--- RECORDS Enclosed Below ---

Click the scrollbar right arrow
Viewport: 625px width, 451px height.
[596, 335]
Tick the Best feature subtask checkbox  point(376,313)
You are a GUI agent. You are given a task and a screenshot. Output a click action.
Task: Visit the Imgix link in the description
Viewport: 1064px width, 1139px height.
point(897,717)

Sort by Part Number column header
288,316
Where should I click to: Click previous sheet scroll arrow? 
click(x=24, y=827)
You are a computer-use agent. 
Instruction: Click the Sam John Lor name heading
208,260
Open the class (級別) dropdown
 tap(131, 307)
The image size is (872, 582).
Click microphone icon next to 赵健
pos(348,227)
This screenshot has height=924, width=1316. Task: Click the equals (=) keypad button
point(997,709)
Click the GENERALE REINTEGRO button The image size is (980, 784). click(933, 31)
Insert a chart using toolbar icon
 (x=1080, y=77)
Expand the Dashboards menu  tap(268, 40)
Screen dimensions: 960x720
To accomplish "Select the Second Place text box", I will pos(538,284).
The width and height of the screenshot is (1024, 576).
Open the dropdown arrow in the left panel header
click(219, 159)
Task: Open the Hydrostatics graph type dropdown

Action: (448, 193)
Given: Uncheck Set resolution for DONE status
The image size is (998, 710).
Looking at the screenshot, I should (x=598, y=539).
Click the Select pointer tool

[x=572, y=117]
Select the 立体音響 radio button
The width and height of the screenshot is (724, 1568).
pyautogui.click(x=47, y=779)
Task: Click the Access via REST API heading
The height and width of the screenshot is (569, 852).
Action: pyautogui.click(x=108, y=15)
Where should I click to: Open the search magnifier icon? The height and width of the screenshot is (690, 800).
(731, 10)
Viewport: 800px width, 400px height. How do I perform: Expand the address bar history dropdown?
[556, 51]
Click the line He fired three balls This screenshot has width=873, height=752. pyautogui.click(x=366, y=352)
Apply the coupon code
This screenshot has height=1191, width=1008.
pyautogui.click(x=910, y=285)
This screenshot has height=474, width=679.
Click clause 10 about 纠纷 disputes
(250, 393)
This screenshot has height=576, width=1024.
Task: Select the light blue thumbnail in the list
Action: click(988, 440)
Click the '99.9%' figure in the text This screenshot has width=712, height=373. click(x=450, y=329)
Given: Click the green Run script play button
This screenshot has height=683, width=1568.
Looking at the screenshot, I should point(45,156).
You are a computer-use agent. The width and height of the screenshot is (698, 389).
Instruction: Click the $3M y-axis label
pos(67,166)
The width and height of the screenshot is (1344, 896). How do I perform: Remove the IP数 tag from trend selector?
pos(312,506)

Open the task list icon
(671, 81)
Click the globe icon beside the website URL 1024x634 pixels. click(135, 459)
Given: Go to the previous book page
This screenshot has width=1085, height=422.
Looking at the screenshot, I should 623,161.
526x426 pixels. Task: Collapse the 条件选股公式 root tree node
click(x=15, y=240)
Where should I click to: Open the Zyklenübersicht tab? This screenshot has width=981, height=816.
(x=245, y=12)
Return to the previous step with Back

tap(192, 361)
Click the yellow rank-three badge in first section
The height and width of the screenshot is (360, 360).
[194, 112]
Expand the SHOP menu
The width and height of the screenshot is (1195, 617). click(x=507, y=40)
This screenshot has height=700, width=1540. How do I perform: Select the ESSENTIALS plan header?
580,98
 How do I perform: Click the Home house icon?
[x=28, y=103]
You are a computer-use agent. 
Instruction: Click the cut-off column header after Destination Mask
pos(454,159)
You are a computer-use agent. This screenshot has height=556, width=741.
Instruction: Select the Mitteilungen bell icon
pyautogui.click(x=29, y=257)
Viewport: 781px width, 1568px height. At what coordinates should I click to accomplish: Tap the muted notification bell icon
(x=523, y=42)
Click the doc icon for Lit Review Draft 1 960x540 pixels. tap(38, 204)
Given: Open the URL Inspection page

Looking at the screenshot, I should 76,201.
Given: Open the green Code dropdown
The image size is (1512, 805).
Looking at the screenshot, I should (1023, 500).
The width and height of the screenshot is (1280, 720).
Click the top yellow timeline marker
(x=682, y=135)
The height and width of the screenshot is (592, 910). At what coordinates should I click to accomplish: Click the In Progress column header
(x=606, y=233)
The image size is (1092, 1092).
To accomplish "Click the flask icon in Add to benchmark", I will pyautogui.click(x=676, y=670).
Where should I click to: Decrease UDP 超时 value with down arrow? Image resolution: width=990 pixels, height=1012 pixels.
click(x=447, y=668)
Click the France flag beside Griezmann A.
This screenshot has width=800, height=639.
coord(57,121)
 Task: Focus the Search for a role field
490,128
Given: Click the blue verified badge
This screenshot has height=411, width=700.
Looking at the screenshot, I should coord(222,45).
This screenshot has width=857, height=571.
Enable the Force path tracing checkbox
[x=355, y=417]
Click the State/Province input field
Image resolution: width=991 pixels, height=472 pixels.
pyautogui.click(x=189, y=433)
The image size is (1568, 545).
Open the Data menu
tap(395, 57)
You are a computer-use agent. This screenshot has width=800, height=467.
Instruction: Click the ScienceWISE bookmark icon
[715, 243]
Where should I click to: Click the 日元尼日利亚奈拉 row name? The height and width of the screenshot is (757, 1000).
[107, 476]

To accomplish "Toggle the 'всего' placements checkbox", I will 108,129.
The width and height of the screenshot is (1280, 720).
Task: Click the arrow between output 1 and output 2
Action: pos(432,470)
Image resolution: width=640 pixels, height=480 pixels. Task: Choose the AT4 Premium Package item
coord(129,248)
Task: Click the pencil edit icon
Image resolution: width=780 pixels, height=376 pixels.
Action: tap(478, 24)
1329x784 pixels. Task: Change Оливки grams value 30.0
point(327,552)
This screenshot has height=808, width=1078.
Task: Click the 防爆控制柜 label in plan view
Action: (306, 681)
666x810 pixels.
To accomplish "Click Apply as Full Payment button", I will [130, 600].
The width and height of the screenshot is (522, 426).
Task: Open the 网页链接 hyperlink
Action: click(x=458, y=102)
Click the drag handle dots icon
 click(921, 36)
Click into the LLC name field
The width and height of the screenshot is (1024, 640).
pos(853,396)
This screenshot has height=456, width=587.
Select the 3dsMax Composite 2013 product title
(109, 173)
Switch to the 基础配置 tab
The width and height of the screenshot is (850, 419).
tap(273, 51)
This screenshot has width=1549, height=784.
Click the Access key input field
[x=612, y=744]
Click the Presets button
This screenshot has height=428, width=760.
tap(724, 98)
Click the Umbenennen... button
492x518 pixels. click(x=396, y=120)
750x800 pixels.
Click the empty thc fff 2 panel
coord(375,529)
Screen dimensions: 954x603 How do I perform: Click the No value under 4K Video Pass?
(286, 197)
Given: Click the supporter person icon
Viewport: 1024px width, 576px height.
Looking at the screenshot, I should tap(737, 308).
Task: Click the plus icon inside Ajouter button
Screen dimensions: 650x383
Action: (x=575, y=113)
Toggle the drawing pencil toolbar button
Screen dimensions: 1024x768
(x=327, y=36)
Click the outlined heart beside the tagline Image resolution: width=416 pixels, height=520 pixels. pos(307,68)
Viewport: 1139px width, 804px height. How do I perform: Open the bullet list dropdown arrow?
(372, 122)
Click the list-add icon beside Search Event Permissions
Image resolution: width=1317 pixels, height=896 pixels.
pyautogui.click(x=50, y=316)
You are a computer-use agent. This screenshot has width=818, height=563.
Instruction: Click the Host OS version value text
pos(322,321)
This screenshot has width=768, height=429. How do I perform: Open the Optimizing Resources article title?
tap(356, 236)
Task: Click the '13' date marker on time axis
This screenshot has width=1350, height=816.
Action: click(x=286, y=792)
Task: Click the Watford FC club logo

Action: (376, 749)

--- End of Enclosed RECORDS ---

* [EXERCISE INSTRUCTIONS]:
Copy out each line of the entries above that holds "computer".

* [SOLUTION TO THE EXERCISE]:
You are a computer-use agent. 
You are a computer-use agent. The width and height of the screenshot is (698, 389).
You are a computer-use agent. 
You are a computer-use agent. This screenshot has height=556, width=741.
You are a computer-use agent. This screenshot has width=800, height=467.
You are a computer-use agent. This screenshot has width=818, height=563.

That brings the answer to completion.